### REQUIRED WORK:
Each line in the listing below needs to be transcribed exactly.

### INFORMATION PROVIDED:
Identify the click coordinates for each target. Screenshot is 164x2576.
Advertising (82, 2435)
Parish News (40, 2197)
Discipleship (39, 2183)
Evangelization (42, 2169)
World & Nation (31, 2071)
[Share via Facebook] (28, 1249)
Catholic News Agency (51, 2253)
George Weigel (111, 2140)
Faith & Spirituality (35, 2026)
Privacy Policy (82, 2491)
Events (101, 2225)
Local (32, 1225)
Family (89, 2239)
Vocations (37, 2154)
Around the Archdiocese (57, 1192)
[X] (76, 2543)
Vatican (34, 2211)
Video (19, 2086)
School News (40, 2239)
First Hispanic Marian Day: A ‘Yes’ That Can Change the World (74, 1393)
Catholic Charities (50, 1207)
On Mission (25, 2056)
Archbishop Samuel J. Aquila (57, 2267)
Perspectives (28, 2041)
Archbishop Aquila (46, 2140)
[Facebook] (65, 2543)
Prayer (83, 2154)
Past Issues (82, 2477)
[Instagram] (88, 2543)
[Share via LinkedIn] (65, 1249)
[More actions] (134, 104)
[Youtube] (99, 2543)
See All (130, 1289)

### YOUR RESPONSE:
Identify the click coordinates for each target. Screenshot is 164x2576.
Advertising (82, 2435)
Parish News (40, 2197)
Discipleship (39, 2183)
Evangelization (42, 2169)
World & Nation (31, 2071)
[Share via Facebook] (28, 1249)
Catholic News Agency (51, 2253)
George Weigel (111, 2140)
Faith & Spirituality (35, 2026)
Privacy Policy (82, 2491)
Events (101, 2225)
Local (32, 1225)
Family (89, 2239)
Vocations (37, 2154)
Around the Archdiocese (57, 1192)
[X] (76, 2543)
Vatican (34, 2211)
Video (19, 2086)
School News (40, 2239)
First Hispanic Marian Day: A ‘Yes’ That Can Change the World (74, 1393)
Catholic Charities (50, 1207)
On Mission (25, 2056)
Archbishop Samuel J. Aquila (57, 2267)
Perspectives (28, 2041)
Archbishop Aquila (46, 2140)
[Facebook] (65, 2543)
Prayer (83, 2154)
Past Issues (82, 2477)
[Instagram] (88, 2543)
[Share via LinkedIn] (65, 1249)
[More actions] (134, 104)
[Youtube] (99, 2543)
See All (130, 1289)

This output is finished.